### YOUR GOAL
Please tally every line in the listing below where the word "YouTube" appears, then give the number and nothing more.

### RECORDS FOR THE EXERCISE
Content starts

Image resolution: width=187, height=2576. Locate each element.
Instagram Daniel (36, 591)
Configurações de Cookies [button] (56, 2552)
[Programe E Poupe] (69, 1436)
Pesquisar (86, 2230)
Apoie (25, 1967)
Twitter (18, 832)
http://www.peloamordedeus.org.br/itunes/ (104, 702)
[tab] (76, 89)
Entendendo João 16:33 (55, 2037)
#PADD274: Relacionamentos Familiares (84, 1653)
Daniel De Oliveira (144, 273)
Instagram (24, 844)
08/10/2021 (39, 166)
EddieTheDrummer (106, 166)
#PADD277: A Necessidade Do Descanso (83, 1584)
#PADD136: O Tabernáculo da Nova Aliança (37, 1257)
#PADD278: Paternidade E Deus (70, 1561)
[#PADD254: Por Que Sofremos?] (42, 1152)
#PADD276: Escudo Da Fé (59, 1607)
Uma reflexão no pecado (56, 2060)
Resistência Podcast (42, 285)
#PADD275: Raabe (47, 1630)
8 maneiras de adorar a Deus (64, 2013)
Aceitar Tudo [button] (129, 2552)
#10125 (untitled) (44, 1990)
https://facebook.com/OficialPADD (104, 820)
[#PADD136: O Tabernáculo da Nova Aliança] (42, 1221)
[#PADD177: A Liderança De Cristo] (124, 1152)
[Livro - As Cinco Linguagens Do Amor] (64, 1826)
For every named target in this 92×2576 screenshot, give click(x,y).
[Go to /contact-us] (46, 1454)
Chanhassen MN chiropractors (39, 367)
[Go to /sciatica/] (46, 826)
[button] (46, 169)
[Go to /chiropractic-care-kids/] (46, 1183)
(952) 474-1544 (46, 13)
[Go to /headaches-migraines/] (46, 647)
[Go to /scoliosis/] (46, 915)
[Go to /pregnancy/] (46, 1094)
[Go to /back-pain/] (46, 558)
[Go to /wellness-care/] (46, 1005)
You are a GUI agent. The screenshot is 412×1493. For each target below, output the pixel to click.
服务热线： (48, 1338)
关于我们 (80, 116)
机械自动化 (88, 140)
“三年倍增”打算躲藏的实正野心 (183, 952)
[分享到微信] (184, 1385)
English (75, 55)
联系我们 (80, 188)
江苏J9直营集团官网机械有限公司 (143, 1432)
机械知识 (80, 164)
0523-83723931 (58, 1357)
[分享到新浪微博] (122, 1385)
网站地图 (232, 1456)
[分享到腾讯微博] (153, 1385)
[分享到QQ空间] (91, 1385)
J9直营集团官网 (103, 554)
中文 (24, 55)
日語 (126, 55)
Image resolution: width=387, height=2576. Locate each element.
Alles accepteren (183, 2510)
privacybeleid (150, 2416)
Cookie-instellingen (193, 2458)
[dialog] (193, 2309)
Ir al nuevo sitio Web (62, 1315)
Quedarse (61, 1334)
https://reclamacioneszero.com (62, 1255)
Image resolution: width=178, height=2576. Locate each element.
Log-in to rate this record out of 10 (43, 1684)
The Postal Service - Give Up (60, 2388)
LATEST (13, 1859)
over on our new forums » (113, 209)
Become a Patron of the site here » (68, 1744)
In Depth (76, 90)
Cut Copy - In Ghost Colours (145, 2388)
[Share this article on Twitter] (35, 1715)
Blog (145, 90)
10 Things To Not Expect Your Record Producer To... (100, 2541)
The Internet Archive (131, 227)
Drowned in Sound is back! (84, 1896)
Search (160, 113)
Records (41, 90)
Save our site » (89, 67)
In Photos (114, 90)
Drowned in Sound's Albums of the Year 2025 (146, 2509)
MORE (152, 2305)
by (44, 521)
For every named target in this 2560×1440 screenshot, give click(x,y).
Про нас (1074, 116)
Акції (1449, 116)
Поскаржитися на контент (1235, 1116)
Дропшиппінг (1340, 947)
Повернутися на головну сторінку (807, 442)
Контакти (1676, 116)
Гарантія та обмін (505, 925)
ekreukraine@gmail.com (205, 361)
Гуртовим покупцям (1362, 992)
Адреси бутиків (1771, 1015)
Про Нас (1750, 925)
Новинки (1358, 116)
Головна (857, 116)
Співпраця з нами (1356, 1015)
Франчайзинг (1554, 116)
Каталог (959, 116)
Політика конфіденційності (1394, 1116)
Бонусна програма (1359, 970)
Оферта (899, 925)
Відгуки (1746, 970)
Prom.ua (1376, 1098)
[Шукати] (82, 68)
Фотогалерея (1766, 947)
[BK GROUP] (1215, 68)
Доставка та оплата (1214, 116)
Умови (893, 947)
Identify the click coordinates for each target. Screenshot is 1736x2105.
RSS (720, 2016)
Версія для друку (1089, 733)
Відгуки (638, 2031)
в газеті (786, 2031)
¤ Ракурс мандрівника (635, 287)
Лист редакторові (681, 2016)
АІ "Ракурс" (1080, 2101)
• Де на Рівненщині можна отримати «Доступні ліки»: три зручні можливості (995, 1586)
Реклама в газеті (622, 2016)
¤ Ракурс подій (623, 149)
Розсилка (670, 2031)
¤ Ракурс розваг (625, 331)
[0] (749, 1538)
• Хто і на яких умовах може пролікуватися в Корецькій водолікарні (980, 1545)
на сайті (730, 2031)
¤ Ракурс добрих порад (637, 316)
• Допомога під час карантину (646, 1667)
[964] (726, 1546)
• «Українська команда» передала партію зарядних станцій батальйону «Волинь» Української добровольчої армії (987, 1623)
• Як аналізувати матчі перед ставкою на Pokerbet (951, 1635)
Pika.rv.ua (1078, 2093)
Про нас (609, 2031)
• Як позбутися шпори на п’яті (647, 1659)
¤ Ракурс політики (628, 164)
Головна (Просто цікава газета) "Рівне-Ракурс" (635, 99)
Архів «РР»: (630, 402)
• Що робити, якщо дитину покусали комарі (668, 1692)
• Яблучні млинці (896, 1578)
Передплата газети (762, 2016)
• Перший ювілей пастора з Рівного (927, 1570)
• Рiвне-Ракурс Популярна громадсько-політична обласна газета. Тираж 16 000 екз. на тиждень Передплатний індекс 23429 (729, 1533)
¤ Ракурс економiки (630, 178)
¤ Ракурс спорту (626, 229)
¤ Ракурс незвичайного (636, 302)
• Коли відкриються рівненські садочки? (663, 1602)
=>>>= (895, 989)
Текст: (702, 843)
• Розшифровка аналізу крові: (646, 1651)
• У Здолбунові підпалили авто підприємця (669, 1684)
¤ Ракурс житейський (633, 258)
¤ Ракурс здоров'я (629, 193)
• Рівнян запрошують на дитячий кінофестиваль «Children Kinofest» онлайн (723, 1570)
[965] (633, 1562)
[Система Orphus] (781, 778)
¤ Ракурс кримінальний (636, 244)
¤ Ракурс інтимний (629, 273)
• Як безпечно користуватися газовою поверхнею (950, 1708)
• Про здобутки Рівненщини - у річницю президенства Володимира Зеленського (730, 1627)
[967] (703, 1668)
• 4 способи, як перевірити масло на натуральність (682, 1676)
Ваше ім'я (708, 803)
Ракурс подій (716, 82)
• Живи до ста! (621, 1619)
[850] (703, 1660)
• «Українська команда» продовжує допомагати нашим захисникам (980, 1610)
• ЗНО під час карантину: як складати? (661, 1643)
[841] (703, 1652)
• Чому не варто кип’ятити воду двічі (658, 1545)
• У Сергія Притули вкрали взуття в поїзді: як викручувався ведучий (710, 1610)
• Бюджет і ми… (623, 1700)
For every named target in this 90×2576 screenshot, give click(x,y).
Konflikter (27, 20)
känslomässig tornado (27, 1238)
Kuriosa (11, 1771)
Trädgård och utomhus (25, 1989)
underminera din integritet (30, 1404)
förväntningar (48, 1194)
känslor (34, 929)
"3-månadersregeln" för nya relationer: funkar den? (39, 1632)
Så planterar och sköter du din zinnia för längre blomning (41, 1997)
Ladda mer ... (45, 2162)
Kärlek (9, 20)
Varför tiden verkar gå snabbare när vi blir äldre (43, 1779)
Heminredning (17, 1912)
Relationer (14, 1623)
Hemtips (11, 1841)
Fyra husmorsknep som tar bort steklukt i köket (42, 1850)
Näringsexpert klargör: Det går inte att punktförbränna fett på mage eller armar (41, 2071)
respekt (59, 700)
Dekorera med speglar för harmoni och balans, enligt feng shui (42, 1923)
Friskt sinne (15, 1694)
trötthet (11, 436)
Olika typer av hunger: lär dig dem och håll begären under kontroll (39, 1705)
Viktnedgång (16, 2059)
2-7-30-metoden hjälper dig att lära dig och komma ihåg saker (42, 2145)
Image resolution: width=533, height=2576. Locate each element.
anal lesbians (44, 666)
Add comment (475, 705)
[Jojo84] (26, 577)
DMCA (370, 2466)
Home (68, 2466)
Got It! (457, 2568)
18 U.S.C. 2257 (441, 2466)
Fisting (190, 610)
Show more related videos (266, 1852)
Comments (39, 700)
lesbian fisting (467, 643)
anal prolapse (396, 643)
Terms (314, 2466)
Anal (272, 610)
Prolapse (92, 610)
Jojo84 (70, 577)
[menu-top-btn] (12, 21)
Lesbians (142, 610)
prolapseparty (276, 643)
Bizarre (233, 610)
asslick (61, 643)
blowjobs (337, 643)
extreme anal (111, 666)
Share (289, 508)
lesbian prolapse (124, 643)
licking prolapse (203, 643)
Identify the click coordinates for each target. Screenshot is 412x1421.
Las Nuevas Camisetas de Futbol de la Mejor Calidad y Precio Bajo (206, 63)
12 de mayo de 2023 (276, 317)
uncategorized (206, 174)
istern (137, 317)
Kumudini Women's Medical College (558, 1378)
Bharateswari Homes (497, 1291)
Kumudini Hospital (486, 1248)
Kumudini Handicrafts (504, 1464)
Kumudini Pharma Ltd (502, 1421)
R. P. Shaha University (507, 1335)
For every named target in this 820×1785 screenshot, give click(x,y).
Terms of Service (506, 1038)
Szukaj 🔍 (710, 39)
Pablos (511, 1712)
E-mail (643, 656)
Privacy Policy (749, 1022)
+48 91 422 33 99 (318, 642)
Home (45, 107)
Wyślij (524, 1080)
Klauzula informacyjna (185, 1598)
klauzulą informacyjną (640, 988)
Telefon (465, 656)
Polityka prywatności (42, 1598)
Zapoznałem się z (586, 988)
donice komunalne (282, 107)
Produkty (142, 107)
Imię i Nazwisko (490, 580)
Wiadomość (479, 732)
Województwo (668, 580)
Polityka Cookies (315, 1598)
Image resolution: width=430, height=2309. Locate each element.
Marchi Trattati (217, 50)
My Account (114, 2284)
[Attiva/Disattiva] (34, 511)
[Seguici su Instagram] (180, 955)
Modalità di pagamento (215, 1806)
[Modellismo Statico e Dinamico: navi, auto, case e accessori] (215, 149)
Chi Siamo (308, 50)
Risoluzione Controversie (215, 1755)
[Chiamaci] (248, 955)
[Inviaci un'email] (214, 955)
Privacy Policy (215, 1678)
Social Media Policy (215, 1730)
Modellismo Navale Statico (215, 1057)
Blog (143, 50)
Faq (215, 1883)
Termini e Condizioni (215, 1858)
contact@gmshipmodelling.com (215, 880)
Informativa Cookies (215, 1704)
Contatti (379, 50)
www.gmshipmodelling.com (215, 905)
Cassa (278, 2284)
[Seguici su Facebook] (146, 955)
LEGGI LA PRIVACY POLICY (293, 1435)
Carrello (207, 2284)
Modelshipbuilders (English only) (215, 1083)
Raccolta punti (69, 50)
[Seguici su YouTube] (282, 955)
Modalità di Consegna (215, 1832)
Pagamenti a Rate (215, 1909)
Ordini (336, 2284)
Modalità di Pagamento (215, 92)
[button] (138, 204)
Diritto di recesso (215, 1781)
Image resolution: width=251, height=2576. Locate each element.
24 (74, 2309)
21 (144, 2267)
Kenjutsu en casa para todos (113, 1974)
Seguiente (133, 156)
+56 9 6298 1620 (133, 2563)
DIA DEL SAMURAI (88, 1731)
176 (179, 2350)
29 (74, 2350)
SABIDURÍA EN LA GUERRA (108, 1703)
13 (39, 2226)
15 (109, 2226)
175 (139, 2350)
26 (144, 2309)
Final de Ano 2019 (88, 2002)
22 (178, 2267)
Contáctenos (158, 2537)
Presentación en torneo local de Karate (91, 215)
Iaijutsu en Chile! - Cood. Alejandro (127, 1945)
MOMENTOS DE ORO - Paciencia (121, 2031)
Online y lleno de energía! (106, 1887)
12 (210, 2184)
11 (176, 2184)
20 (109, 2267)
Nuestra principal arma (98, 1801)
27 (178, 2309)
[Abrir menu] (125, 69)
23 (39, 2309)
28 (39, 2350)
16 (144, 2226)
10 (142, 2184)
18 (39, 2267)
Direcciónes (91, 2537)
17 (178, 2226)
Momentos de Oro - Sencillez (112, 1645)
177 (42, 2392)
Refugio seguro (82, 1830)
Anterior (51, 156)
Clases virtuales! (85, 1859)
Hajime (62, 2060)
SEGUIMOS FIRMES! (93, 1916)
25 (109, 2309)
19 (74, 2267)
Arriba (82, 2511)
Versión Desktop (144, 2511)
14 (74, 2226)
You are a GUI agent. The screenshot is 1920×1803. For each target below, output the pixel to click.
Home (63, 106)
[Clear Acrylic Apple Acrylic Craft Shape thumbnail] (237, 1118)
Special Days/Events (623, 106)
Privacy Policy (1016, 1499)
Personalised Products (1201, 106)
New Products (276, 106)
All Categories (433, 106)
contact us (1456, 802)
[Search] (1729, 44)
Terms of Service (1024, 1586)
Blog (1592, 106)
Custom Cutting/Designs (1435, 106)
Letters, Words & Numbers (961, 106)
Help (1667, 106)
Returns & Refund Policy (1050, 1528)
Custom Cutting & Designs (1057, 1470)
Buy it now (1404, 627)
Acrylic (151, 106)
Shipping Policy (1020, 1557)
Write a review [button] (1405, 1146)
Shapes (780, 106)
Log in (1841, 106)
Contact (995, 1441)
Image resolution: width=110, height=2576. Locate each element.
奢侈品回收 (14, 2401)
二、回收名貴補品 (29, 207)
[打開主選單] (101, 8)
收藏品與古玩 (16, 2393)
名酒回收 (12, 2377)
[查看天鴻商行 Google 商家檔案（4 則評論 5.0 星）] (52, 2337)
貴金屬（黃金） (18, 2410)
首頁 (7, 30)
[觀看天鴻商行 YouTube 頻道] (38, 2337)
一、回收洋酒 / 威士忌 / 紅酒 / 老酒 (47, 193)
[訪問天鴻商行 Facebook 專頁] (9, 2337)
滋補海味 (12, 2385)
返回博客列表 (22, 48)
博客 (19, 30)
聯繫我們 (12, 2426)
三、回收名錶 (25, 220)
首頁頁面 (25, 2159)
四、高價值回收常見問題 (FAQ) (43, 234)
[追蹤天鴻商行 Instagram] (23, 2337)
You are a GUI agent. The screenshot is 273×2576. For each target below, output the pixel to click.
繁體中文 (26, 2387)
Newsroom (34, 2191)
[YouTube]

Content ends

### ANSWER SPACE
3